**Task**. All of the data below is to be returned unaltered.

**Exercise materials**.
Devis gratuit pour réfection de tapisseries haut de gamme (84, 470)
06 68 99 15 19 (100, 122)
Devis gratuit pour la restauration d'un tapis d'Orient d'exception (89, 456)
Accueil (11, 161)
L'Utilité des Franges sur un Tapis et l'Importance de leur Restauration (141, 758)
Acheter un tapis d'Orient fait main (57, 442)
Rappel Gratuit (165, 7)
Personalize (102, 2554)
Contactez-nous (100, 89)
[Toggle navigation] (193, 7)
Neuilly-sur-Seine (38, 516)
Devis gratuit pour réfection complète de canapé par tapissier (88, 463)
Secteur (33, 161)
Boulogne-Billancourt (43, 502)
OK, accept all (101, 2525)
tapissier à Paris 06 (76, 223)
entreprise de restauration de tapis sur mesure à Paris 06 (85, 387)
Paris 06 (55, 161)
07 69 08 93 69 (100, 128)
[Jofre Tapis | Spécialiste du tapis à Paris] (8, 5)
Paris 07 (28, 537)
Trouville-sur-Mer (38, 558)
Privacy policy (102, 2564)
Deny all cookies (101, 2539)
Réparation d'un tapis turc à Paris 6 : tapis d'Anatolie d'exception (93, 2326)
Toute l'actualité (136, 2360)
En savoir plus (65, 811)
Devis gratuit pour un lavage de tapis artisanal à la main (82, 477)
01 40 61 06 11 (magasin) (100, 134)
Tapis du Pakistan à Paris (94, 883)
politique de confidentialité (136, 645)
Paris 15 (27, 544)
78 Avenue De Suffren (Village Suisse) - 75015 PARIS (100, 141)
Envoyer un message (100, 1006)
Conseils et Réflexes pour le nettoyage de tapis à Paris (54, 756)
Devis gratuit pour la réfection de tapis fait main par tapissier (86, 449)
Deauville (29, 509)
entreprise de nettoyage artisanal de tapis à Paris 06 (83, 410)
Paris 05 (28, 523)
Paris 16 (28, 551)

**Exercise solution**.
Devis gratuit pour réfection de tapisseries haut de gamme (84, 470)
06 68 99 15 19 (100, 122)
Devis gratuit pour la restauration d'un tapis d'Orient d'exception (89, 456)
Accueil (11, 161)
L'Utilité des Franges sur un Tapis et l'Importance de leur Restauration (141, 758)
Acheter un tapis d'Orient fait main (57, 442)
Rappel Gratuit (165, 7)
Personalize (102, 2554)
Contactez-nous (100, 89)
[Toggle navigation] (193, 7)
Neuilly-sur-Seine (38, 516)
Devis gratuit pour réfection complète de canapé par tapissier (88, 463)
Secteur (33, 161)
Boulogne-Billancourt (43, 502)
OK, accept all (101, 2525)
tapissier à Paris 06 (76, 223)
entreprise de restauration de tapis sur mesure à Paris 06 (85, 387)
Paris 06 (55, 161)
07 69 08 93 69 (100, 128)
[Jofre Tapis | Spécialiste du tapis à Paris] (8, 5)
Paris 07 (28, 537)
Trouville-sur-Mer (38, 558)
Privacy policy (102, 2564)
Deny all cookies (101, 2539)
Réparation d'un tapis turc à Paris 6 : tapis d'Anatolie d'exception (93, 2326)
Toute l'actualité (136, 2360)
En savoir plus (65, 811)
Devis gratuit pour un lavage de tapis artisanal à la main (82, 477)
01 40 61 06 11 (magasin) (100, 134)
Tapis du Pakistan à Paris (94, 883)
politique de confidentialité (136, 645)
Paris 15 (27, 544)
78 Avenue De Suffren (Village Suisse) - 75015 PARIS (100, 141)
Envoyer un message (100, 1006)
Conseils et Réflexes pour le nettoyage de tapis à Paris (54, 756)
Devis gratuit pour la réfection de tapis fait main par tapissier (86, 449)
Deauville (29, 509)
entreprise de nettoyage artisanal de tapis à Paris 06 (83, 410)
Paris 05 (28, 523)
Paris 16 (28, 551)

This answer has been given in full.